婚約者はホスト!?④~守りたいもの~(番外編あり)
「あっ 見つかっちゃたか~ ざ~んねん 響に殴られないうちに帰んないと それじあゃねなつさん」
夏樹さんは笑いながらそう言って、車へと歩き出した。
「あっ 夏樹さん これ…。」
お札を持って追いかけようとした私の腕を、圭司ががしっと掴んだ。
その瞬間 右手で持っていた松葉杖がバタンと地面に落ちた。
「いいよ なつ お金ならあいつの上着のポケットにちゃんと返してあるから…。」
「えっ! そうだったの?」
夏樹さんも足を止めて、自分のコートの中に手を入れた。
「あっ ホントだ いつの間に… さすが 響だな…。」
そう言って、夏樹さんはニヤリと笑って振り向いた。
「おまえも悪趣味だよな 俺に妬かせて面白がって…。」
「いや~ これがないと物足りなくてさ」
「やっぱ 1メール以内禁止な おまえ…。」
「はーい 了解!」
夏樹さんは手を挙げると、愛車に乗り込み帰っていった。
私はハッとして片足で立つ圭司に、松葉杖を差し出した。
「圭司 これ…」
「うん… ありがとう」
圭司は私から受け取ると、ふーとため息をつきながら歩き出した。
「あの ごめんね…。
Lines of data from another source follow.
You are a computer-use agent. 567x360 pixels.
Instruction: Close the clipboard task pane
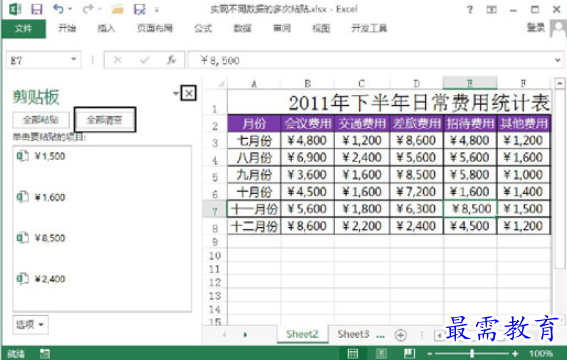click(189, 93)
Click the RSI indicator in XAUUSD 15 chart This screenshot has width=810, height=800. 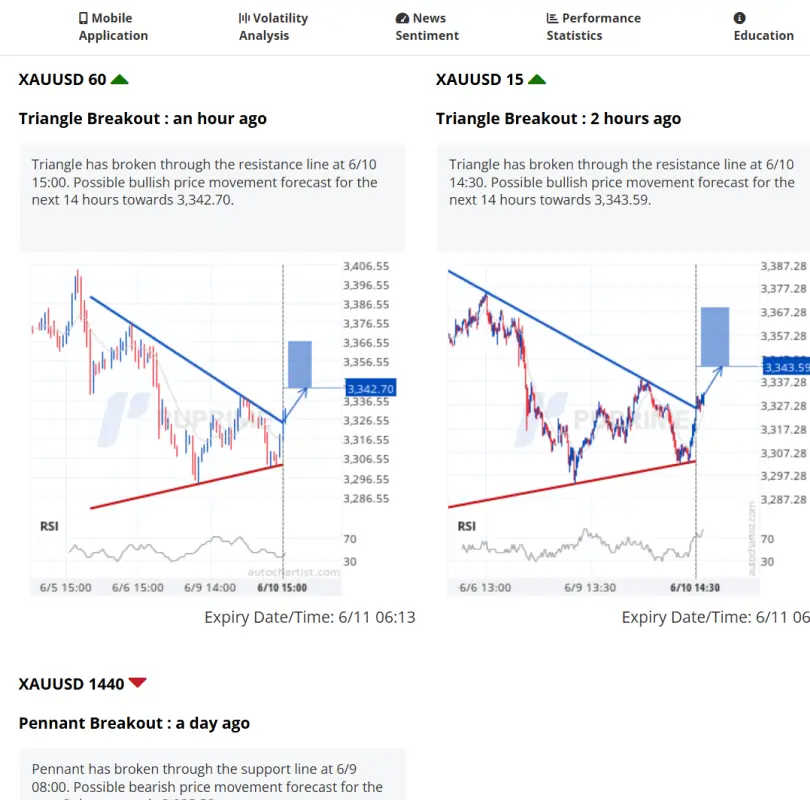pos(467,526)
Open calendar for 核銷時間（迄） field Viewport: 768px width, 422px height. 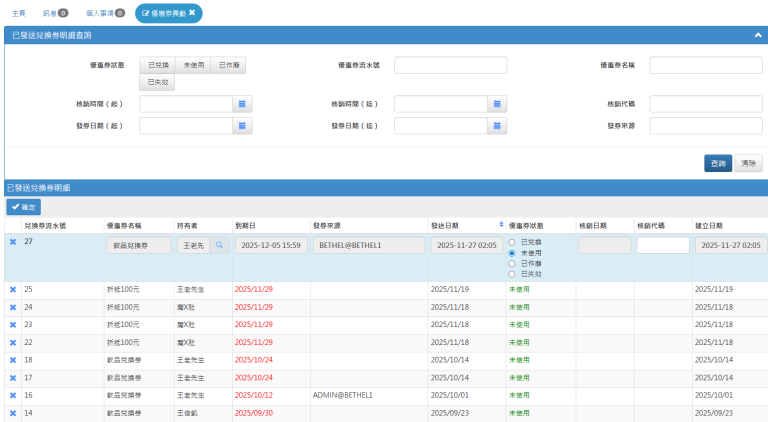[499, 104]
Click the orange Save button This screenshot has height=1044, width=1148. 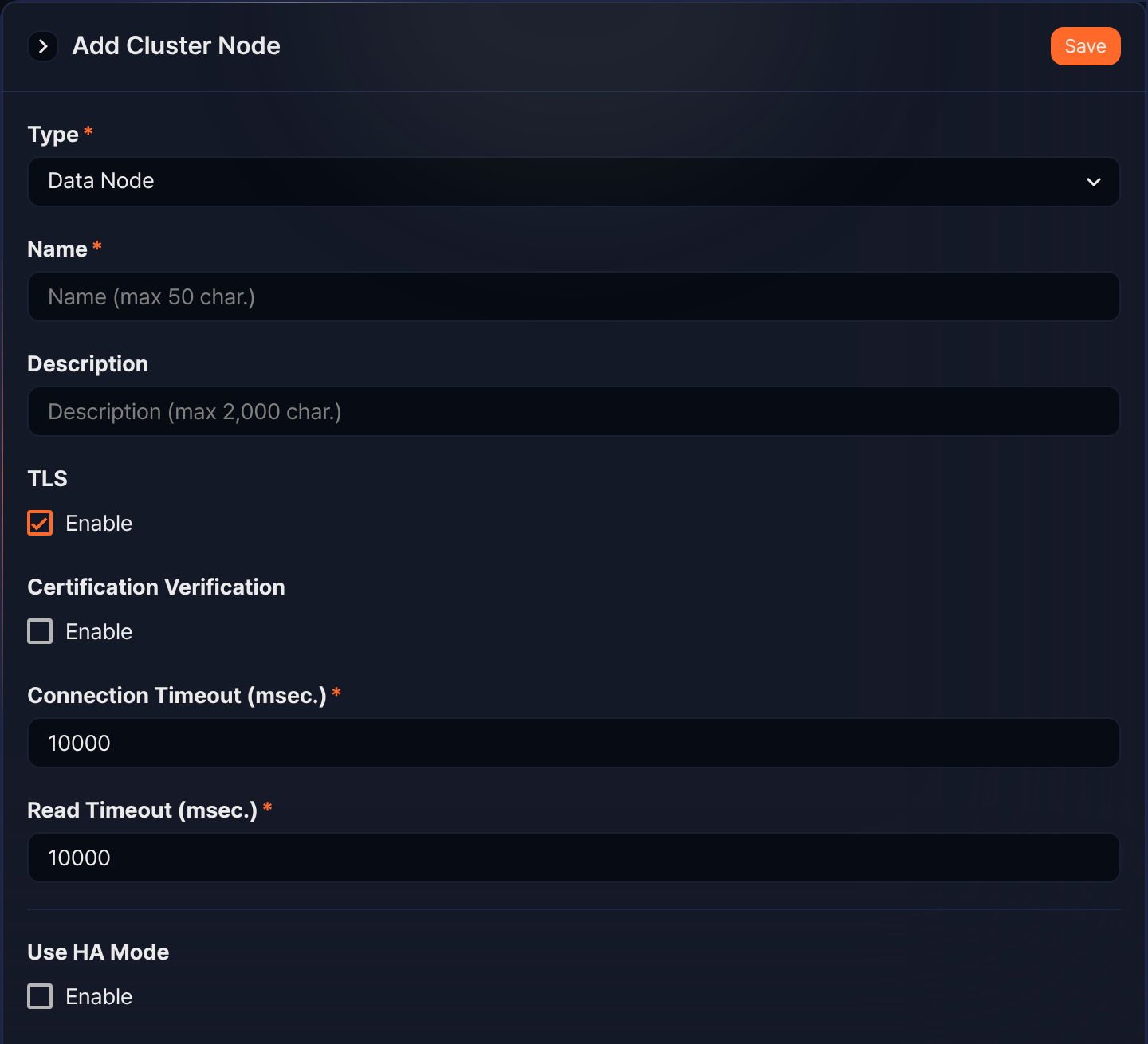pyautogui.click(x=1085, y=46)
わざわざ 言いに来させちって…」
「そんなのはいいんだけど… もう ああいうのにつき合わなくていいからね。ホント 無防備で困る…」
「えっ あ うん。ごめんね…」
さっきの夏樹さんは、圭司が来るのを分かってて、わざとあんなことをした感じだったけど…
圭司もそんな夏樹さんに気づいてて、妬いてるフリでもしてくれてるのだろうか…
でも 今の圭司は、そんなことより、芹香さんのことで頭が一杯のはずだ…。
名刺の裏の文字が、芹香さんのものだったのだから…
私は 今、芹香さんの存在が恐い…。